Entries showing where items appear

_ _ _ _ _

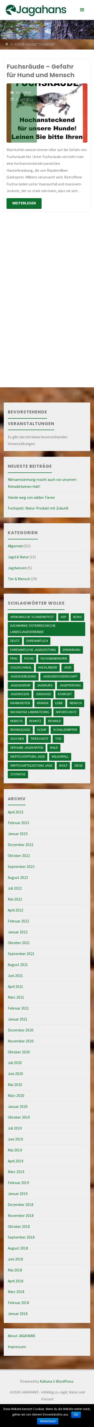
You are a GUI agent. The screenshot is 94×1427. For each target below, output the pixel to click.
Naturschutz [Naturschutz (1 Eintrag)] (66, 712)
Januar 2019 (18, 1193)
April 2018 (15, 1281)
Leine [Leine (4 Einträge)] (59, 703)
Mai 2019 (15, 1150)
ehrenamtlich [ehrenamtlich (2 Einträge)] (37, 640)
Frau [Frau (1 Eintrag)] (14, 658)
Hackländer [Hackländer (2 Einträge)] (47, 667)
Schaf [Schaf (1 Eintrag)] (41, 729)
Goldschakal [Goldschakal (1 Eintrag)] (21, 667)
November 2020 (21, 1041)
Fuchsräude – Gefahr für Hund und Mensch (40, 70)
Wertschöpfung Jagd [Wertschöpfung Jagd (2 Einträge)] (27, 756)
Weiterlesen (48, 1421)
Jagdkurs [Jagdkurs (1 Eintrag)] (45, 685)
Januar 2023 (18, 833)
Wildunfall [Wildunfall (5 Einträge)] (60, 756)
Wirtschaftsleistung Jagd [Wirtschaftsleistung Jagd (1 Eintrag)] (31, 765)
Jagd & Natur (18, 557)
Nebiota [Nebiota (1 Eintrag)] (16, 721)
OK (76, 1415)
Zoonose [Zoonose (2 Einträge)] (18, 774)
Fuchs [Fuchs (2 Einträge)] (29, 658)
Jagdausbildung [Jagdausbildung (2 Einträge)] (23, 676)
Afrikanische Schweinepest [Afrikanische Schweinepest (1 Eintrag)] (32, 617)
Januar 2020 (18, 1106)
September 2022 (21, 866)
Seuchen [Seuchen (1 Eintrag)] (17, 738)
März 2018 (16, 1291)
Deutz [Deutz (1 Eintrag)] (15, 640)
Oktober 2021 (19, 942)
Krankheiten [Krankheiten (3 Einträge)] (20, 703)
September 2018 (21, 1237)
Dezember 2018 (20, 1204)
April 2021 (15, 986)
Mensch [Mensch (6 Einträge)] (76, 703)
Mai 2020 (15, 1084)
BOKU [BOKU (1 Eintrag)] (77, 617)
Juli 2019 (15, 1128)
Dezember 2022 (20, 844)
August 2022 (18, 877)
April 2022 (15, 910)
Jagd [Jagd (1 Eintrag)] (67, 667)
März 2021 (16, 997)
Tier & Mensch (19, 578)
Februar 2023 (18, 822)
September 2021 (21, 953)
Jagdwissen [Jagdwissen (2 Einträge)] (19, 694)
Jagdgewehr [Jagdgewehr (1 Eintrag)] (20, 685)
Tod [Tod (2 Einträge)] (58, 738)
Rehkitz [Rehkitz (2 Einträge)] (35, 721)
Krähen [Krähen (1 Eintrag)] (42, 703)
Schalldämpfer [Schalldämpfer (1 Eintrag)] (65, 729)
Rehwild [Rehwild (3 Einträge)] (54, 721)
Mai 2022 (15, 899)
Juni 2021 (15, 975)
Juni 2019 (15, 1139)
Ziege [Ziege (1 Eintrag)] (78, 765)
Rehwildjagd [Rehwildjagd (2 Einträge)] (20, 729)
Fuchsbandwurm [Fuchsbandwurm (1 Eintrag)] (54, 658)
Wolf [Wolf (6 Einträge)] (63, 765)
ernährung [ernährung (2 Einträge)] (71, 649)
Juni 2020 (15, 1073)
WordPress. (65, 1381)
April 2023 (15, 812)
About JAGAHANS (21, 1335)
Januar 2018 (18, 1313)
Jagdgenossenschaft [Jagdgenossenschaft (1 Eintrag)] (60, 676)
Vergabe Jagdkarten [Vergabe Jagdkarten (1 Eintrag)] (26, 747)
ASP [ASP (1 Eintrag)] (63, 617)
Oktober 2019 (19, 1117)
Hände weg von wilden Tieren (31, 497)
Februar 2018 (18, 1302)
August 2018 (18, 1248)
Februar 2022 (18, 921)
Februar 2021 (18, 1008)
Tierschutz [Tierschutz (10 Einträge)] (39, 738)
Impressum (17, 1346)
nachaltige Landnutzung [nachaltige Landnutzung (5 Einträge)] (29, 712)
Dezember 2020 (20, 1030)
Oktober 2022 (19, 855)
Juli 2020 (15, 1062)
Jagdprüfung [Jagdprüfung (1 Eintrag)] (70, 685)
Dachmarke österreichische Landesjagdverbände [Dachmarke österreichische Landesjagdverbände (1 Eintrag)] (33, 628)
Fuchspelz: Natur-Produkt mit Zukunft (38, 508)
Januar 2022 (18, 932)
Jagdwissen (17, 568)
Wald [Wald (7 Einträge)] (54, 747)
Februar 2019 (18, 1182)
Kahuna (45, 1381)
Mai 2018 (15, 1270)
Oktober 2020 (19, 1052)
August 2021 (18, 964)
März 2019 (16, 1171)
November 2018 (21, 1215)
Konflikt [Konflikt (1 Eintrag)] (65, 694)
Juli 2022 (15, 888)
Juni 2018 (15, 1259)
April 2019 (15, 1161)
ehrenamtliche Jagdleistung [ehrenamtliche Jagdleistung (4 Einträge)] (33, 649)
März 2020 (16, 1095)
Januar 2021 (18, 1019)
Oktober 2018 (19, 1226)
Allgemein (23, 92)
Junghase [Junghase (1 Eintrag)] (43, 694)
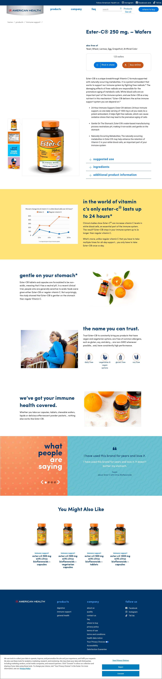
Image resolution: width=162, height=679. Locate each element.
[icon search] (121, 9)
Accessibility (92, 645)
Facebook (131, 608)
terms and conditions (96, 634)
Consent (120, 674)
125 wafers (119, 56)
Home (10, 22)
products (55, 9)
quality (90, 612)
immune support (64, 612)
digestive (61, 608)
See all (128, 12)
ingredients (99, 167)
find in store (108, 65)
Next (58, 482)
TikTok (130, 616)
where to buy (148, 10)
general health (63, 615)
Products (19, 22)
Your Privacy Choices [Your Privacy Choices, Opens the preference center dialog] (121, 660)
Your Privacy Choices (98, 642)
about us (91, 608)
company (76, 9)
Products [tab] (128, 9)
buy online (135, 65)
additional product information (113, 174)
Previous (42, 482)
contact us (91, 615)
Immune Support (33, 22)
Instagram (131, 612)
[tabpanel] (114, 462)
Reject (120, 667)
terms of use (92, 630)
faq (94, 9)
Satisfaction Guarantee (97, 649)
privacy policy (93, 627)
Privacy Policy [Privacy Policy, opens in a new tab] (25, 669)
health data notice (95, 638)
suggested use (101, 159)
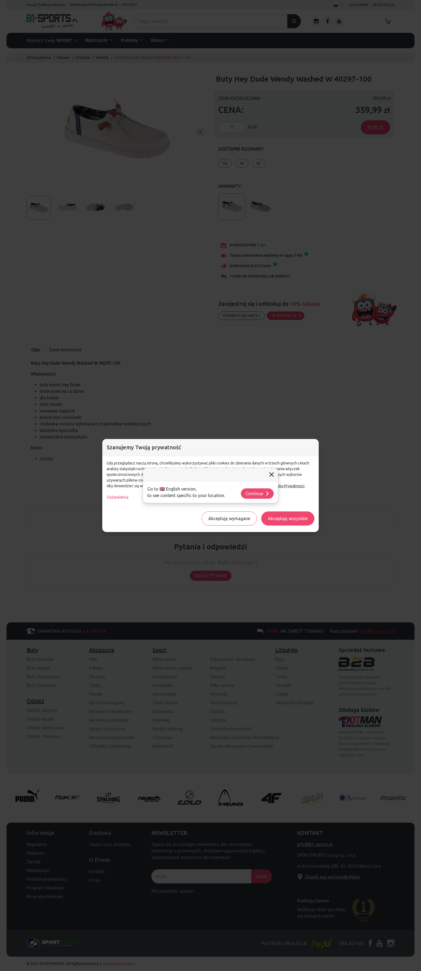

_ _ _ _ _

_Stated exercise_
Shift every coordinate in the records by adding 127 to each number, and write out again all the records starting at the line containing "Juni 2019 (15, 1139)" and ending at the line containing "Jagdprüfung [Jagdprüfung (1", including both of those lines. Keep each request as it stands and change only the coordinate values.

_Response to the exercise_
Juni 2019 (142, 1266)
Ziege [Ziege (1 Eintrag)] (205, 892)
Rehwildjagd [Rehwildjagd (2 Einträge)] (147, 856)
Fuchsbandwurm [Fuchsbandwurm (1 Eintrag)] (181, 785)
Wolf [Wolf (6 Einträge)] (190, 892)
ernährung [ernährung (2 Einträge)] (198, 776)
Juni 2020 (142, 1200)
WordPress. (192, 1508)
April 2023 (142, 939)
About JAGAHANS (148, 1462)
Januar 2018 (145, 1440)
Jagdgenossenschaft [Jagdgenossenschaft (1 Eintrag)] (187, 803)
Vergabe Jagdkarten [Vergabe Jagdkarten (1 Eintrag)] (153, 874)
ASP [ASP (1 Eintrag)] (190, 744)
Oktober 2019 (146, 1244)
Hände weg von wilden Tieren (158, 624)
Februar 2018 (145, 1429)
August 2018 (145, 1375)
Februar 2022 (145, 1048)
Februar 2021 (145, 1135)
Tierschutz [Tierschutz (10 Einträge)] (166, 865)
Impressum (144, 1473)
nachaltige Landnutzung [nachaltige Landnutzung (5 Einträge)] (156, 839)
Dezember 2020 (147, 1157)
Oktober 2022 (146, 982)
Juli 2020 (142, 1189)
Jagdprüfung [Jagdprüfung (1 Eintrag)] (197, 812)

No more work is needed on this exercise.